Superfly is the debut studio album by Japanese band Superfly, released on May 14, 2008, via Warner Music Japan. Approximately 391,182 copies have been sold in Japan and is certified Double Platinum by the RIAJ for the shipment of 500,000 copies. On the iTunes Store, a special remix of "Manifesto" by Ram Rider was included.
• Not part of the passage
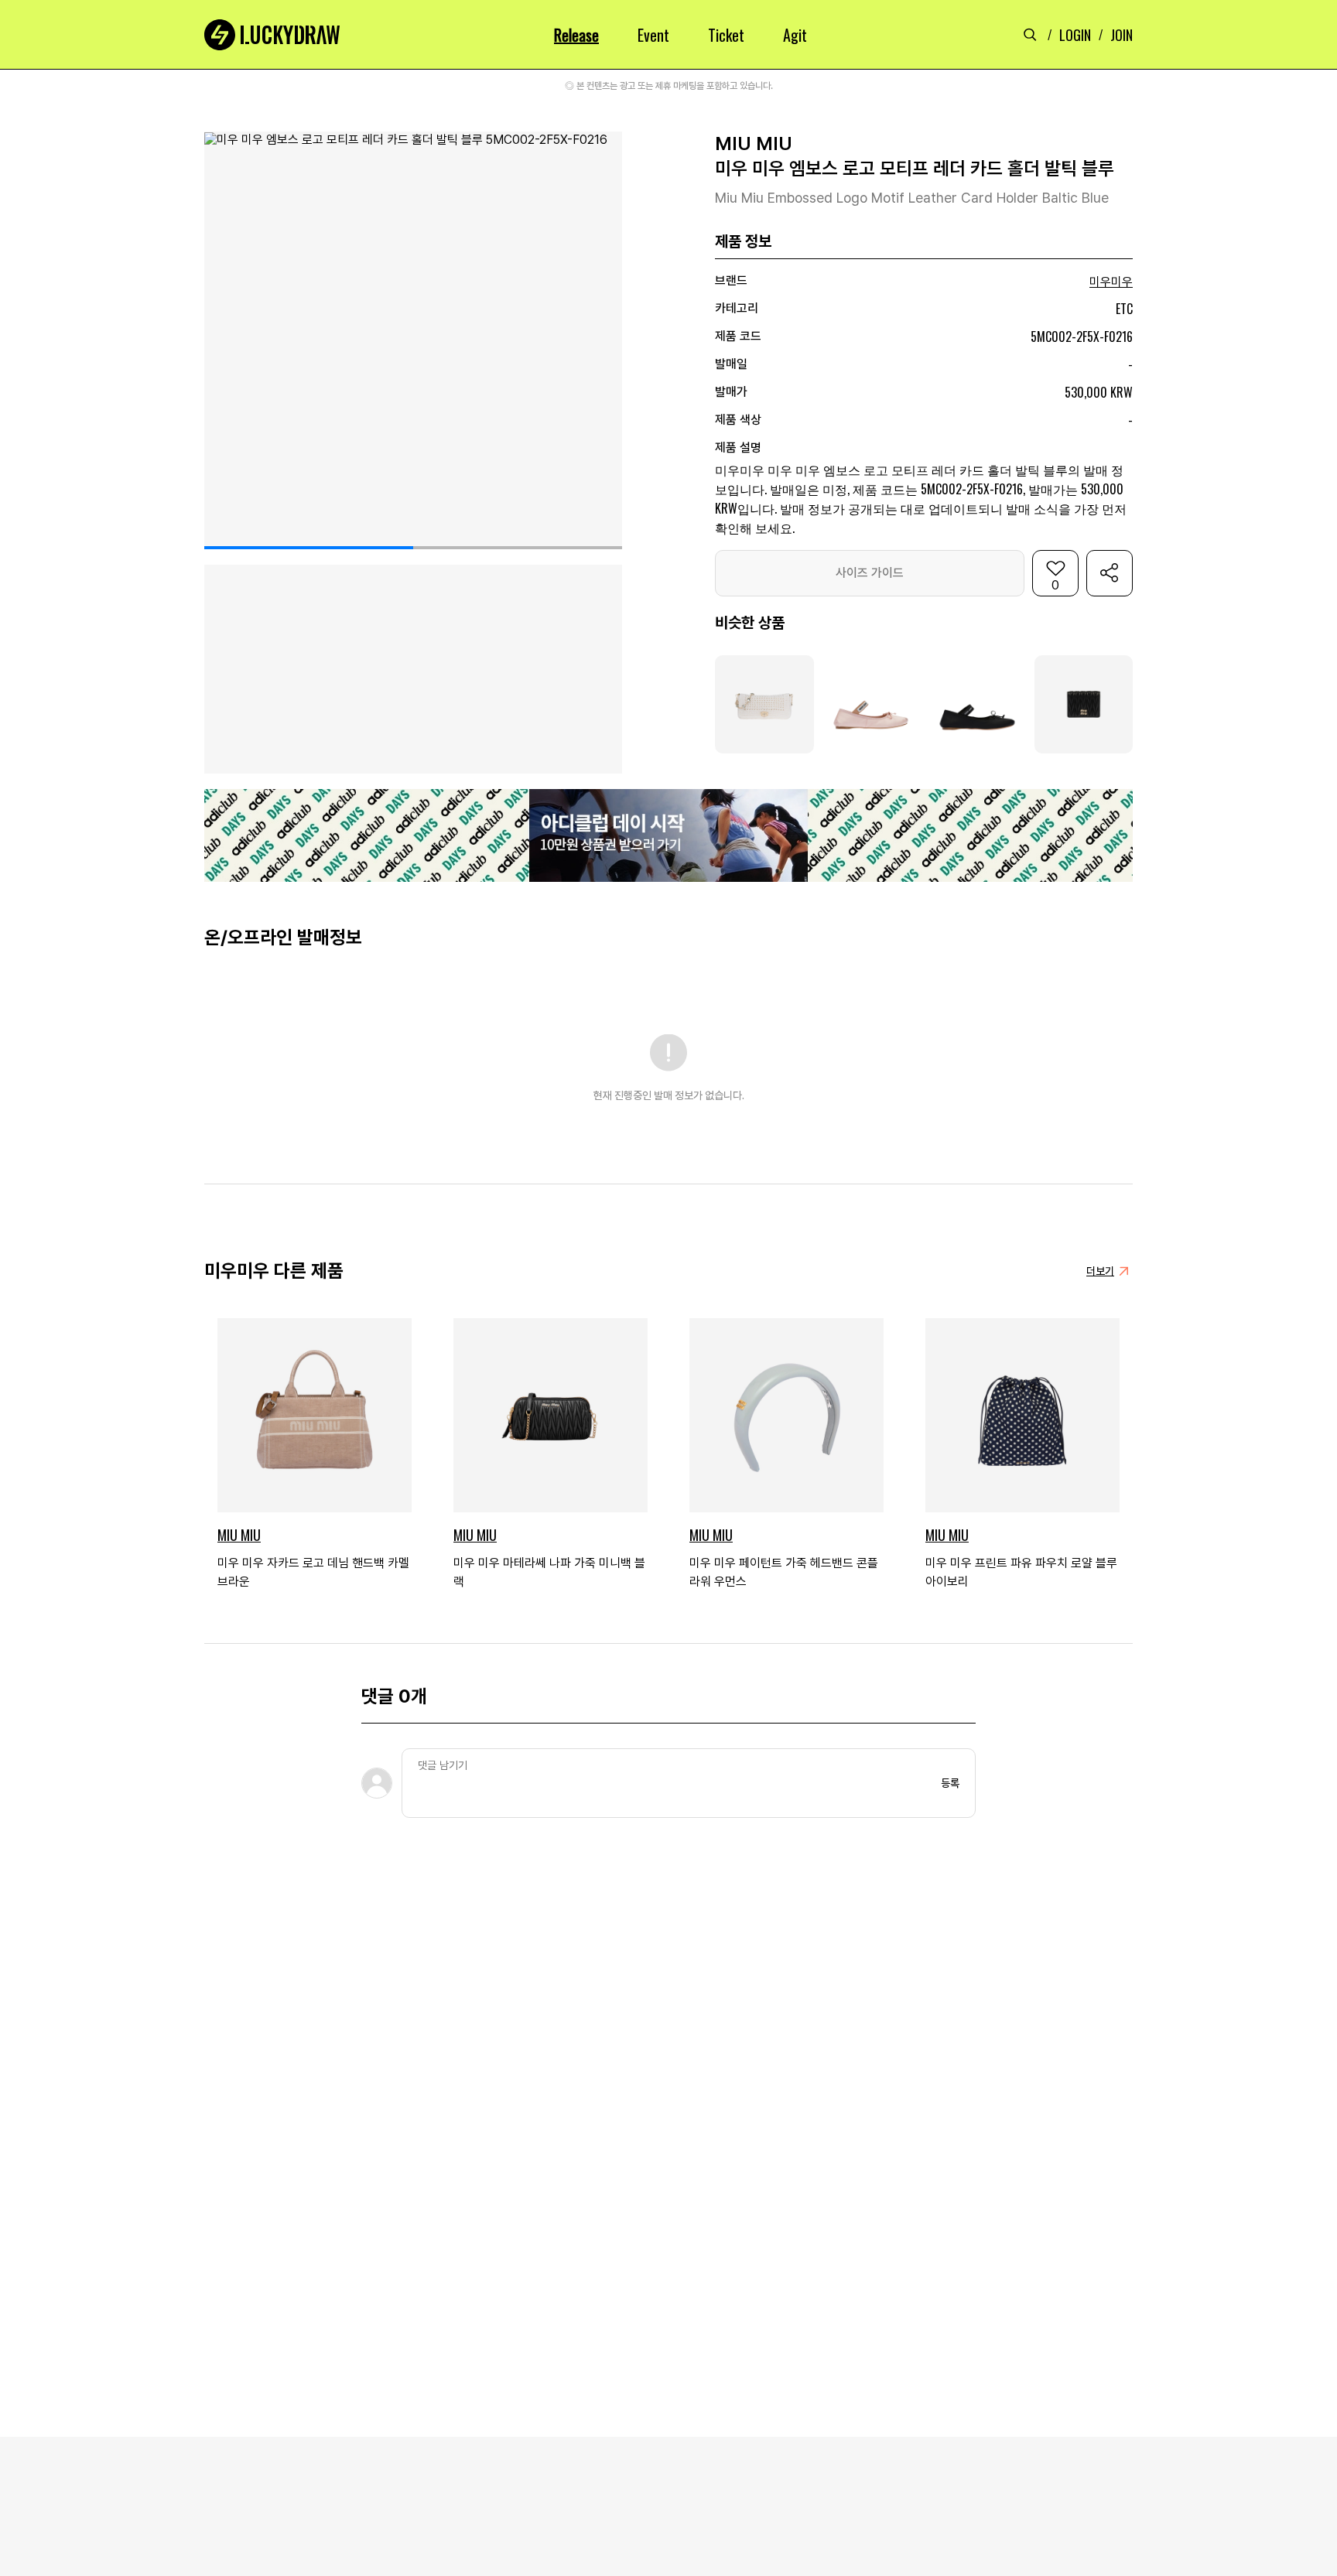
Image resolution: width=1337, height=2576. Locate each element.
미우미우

Superfly debuted at number 1 on the Oricon's weekly album charts; the last time a female artist had their first album debut at number 1 was Tina's Colorado in 1999.

==Track listing==

Superfly track listing
| No. | Title | Writer(s) | Producer(s) | Length |
|---|---|---|---|---|
| 1. | "Hi-Five" | Shiho Ochi; Jam; Koichi Tabo; | Koichi Tsutaya; Tabo; | 3:59 |
| 2. | "Manifesto" (マニフェスト) | Ochi; Tabo; | Tabo | 4:00 |
| 3. | "1969" | Ochi; Tabo; | Motoki Matsuoka; Tabo; | 3:16 |
| 4. | "Ai o Komete Hanataba o" (愛をこめて花束を) | Ochi; Tabo; Junji Ishiwatari; | Tsutaya | 4:56 |
| 5. | "Ain't No Crybaby" | Ochi; Tabo; | Tsutaya; Tabo; | 3:16 |
| 6. | "Oh My Precious Time" | Ochi; Tabo; | Tsutaya; Tabo; | 4:36 |
| 7. | "Vancouver" (バンクーバー) | Bun Onoe; Tabo; | Rui Momoda; Tabo; | 4:03 |
| 8. | "I Spy I Spy" (with Jet) | Ochi; Chris Cester; Tabo; Mark Wilson; | The Vice Lords | 3:37 |
| 9. | "Uso to Romance" (嘘とロマンス) | Ochi; Tabo; | Tsutaya | 3:46 |
| 10. | "Ai to Kansha" (愛と感謝) | Ochi; Tabo; | Matsuoka; Tabo; | 4:26 |
| 11. | "Hello Hello" (ハロー・ハロー) | Ochi; Tabo; | Tabo | 3:53 |
| 12. | "Last Love Song" | Ochi | Ochi | 3:33 |
| 13. | "I Remember" | Ochi; Tabo; | Tsutaya | 5:00 |
| Total length: |  |  |  | 52:21 |

iTunes bonus track
| No. | Title | Writer(s) | Producer(s) | Length |
|---|---|---|---|---|
| 14. | "Manifesto" (Ram Rider Remix) | Ochi; Tabo; | Tabo | 4:07 |

DVD
| No. | Title | Length |
|---|---|---|
| 1. | "Hello Hello" (music video) |  |
| 2. | "Manifesto" (music video) |  |
| 3. | "I Spy I Spy" (with Jet) (music video) |  |
| 4. | "Ai o Komete Hanataba o" (music video) |  |
| 5. | "Hi-Five" (music video) |  |
| Total length: |  | 21:00 |

==Charts==

2008 chart performance for Superfly
| Chart (2008) | Peak position |
|---|---|
| Japanese Albums (Oricon) | 1 |

2015 chart performance for Superfly
| Chart (2015) | Peak position |
|---|---|
| Japanese Hot Albums (Billboard Japan) | 68 |

== Certifications ==

Certifications and sales for Superfly
| Region | Certification | Certified units/sales |
| Japan (RIAJ) | 2× Platinum | 500,000^{^} |
^{^} Shipments figures based on certification alone.